* **REQUIRED ACTION**
Recast the records from the line with "At what (x,y)" through the end of the records as a JSON list of strings, one string per line and blank lines omitted.

Stored data:
::::::::
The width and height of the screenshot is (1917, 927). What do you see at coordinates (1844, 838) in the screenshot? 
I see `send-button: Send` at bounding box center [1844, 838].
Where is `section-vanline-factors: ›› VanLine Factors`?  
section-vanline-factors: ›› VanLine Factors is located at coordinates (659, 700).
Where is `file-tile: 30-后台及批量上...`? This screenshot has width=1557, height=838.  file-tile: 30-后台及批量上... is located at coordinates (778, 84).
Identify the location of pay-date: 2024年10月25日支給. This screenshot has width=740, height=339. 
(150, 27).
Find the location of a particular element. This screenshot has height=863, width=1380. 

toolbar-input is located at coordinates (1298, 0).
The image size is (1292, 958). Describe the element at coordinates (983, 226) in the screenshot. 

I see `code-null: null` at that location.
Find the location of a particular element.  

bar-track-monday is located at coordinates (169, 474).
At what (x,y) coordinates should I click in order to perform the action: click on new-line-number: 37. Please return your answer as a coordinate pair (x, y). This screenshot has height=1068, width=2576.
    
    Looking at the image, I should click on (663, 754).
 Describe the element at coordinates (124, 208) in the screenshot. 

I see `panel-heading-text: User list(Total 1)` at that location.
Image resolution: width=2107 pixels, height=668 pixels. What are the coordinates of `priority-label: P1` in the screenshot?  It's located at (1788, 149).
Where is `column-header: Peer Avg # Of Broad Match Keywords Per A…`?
::::::::
* **OUTPUT BELOW**
[
  "At what (x,y) coordinates should I click in order to perform the action: click on new-line-number: 37. Please return your answer as a coordinate pair (x, y). This screenshot has height=1068, width=2576.",
  "    Looking at the image, I should click on (663, 754).",
  " Describe the element at coordinates (124, 208) in the screenshot. ",
  "I see `panel-heading-text: User list(Total 1)` at that location.",
  "Image resolution: width=2107 pixels, height=668 pixels. What are the coordinates of `priority-label: P1` in the screenshot?  It's located at (1788, 149).",
  "Where is `column-header: Peer Avg # Of Broad Match Keywords Per A…`?"
]